The view of data as an asset is still relatively new, argues McLaven, and he believes that responsibility for the performance of data naturally sits with the marketing departments. However, he also says that pressure to ‘sweat the data’ can sometimes lead marketeers to put sales above good data governance. “They’ll do ‘just enough’ to satisfy DPA regulations and not let good data practices get in the way of hitting forecasts,” he says.

This can clearly have a negative impact on the perception of data. As understanding grows, so too will demands for better control of that data. As consumers begin to accept that their data has an intrinsic value for brands, the relationship between brand and customer changes. Giving control of the data to the consumer is therefore widely acknowledged to be key to improving perceptions. This ‘value exchange’ can be easily understood. As Hooper says: “I know if I want a 20% discount code for a brand I like, I have to give over some details and those details will be used in future campaigns. People are becoming increasingly aware of the value of data exchange. It creates convenience for them.”

Consumer Capitalists

This has led to the emergence of a new type of consumer. The so-called ‘Consumer Capitalist’ sees their data as their own to trade. The DMA / Acxiom report has seen an increase from 40% to 52% in people who could be described thus, showing that consumers are more aware of the potential their data has to deliver benefits to them in the digital economy. These encouraging trends show there is an opportunity for businesses to cater to consumer preferences.

Two years ago, Acxiom launched www.aboutthedata.com in the US with a purpose of allowing consumers the ability to see the data held on them and to potentially opt-out of their data being used for marketing or to validate/amend the data. Ian James says of the outcome: “While it could be assumed that people would at best think neutrally of data holders, how consumers acted tells an interesting story.”

What happened is that while 2% of people did opt out (which doesn’t mean they don’t receive marketing, it just means it’s random and less relevant) a surprising 17% amended their data, seeing the value in receiving more relevant and targeted omnichannel marketing.

“While sensationalist press tend only to highlight to consumers cases of miss-targeting, it would seem that when consumers forced to think carefully about it, most understand the value data delivers,” says James.

One positive that came from the report is the proportion of consumers who now expect to exchange information when buying a product online. The rise from 65% in 2012 to 73% today indicates an increase in the acceptance of the very notion of data exchange. However a still considerable 27% of consumers do not expect to have to provide information.

Another major positive is that over half of consumers believe data sharing is ‘important to the future of the UK economy’. And if you want more data, it’s worth noting that 55% of consumers are comfortable with the idea of exchanging data in return for free products.

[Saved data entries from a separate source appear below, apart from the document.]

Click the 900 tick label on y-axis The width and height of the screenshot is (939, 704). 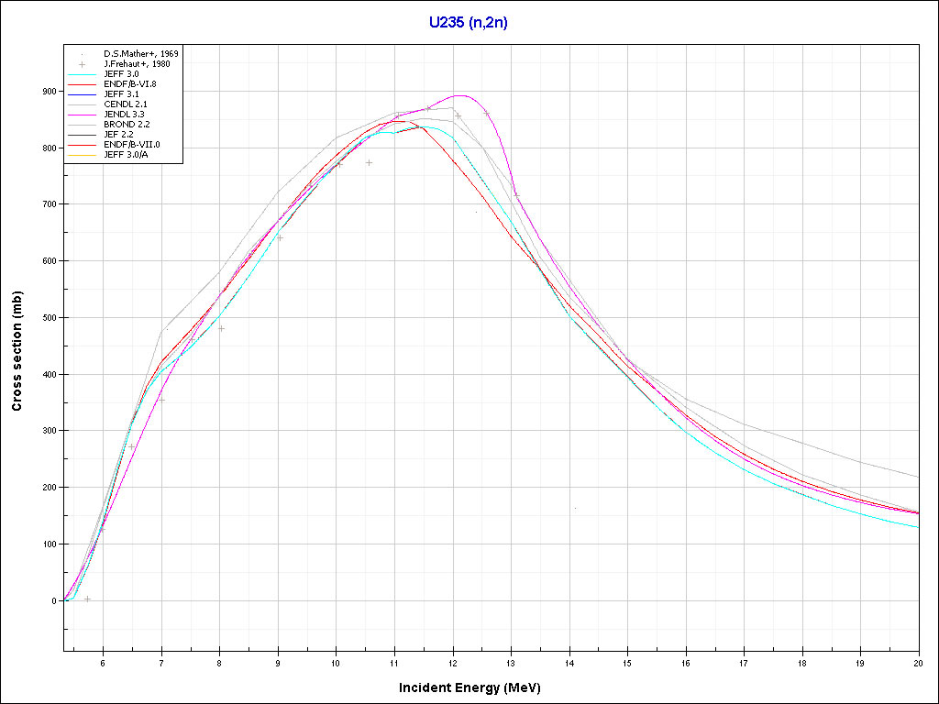[49, 92]
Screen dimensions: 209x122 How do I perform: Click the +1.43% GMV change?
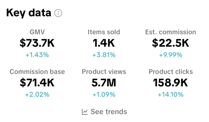[37, 55]

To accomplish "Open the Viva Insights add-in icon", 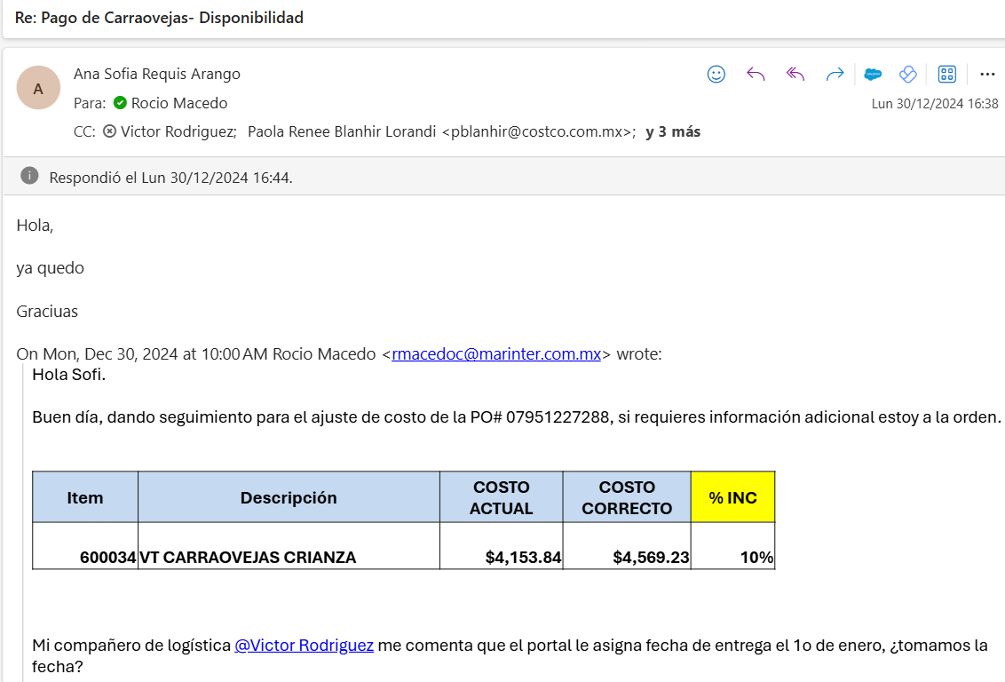I will point(907,75).
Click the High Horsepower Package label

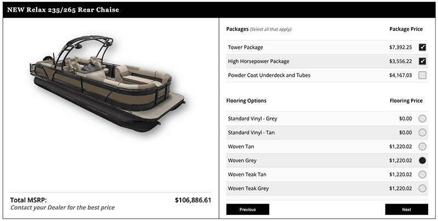coord(258,61)
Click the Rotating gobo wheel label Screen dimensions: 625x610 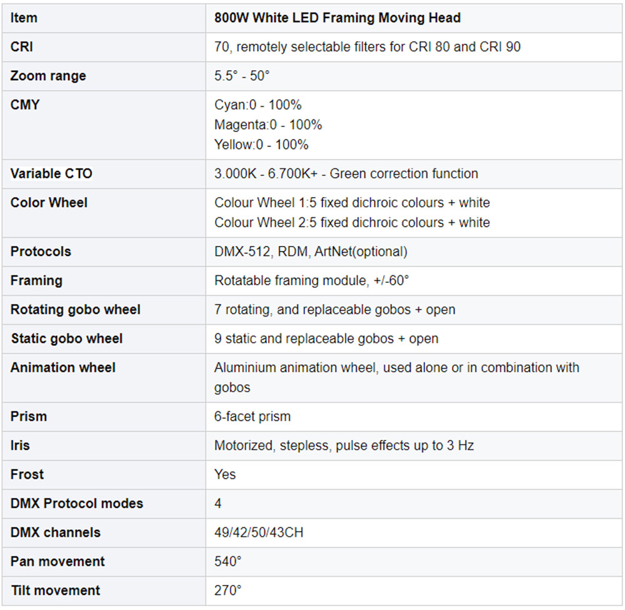pos(76,310)
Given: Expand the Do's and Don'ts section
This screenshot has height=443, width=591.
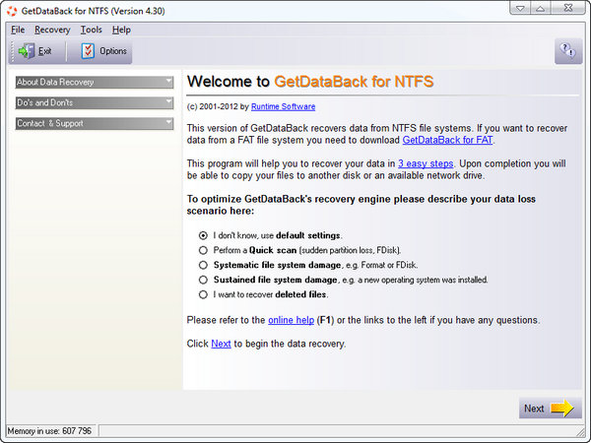Looking at the screenshot, I should tap(95, 102).
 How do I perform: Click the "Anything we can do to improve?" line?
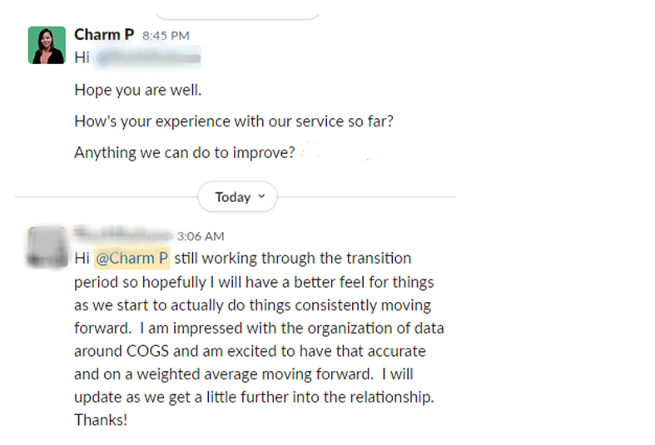tap(184, 153)

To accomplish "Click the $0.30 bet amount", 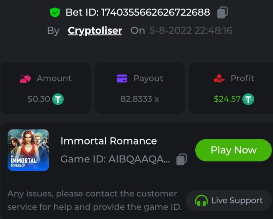I will point(39,99).
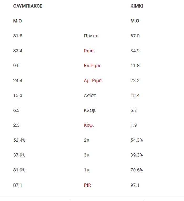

As Ian James points out, consumers should always have a choice, and transparency – along with simple clear opt-out options – will help them realise the value of that choice. “Used well, in today’s noisy and busy world, data really can help marketers deliver better customer experiences, products and services to customers.”

Key findings of the Data Privacy report

• Convincing evidence of a gradual, long-term shift towards wider awareness and acceptance of data exchange

• Consumers are more accepting of sharing their personal data

• Overall privacy concerns are reducing as awareness over how and why data is collected grows

• Trust continues to be the key element to building a healthy data culture in the UK

• Data is increasingly seen as a personal commodity, to be traded for the consumer’s personal advantage

• Consumers are seeking less abstract, more direct incentives

• Views towards data exchange are volatile and dependent on a variety of factors

• Control continues to be the key consumer ambition

• Brands have the opportunity to develop a culture of data exchange fit for the 21st century economy.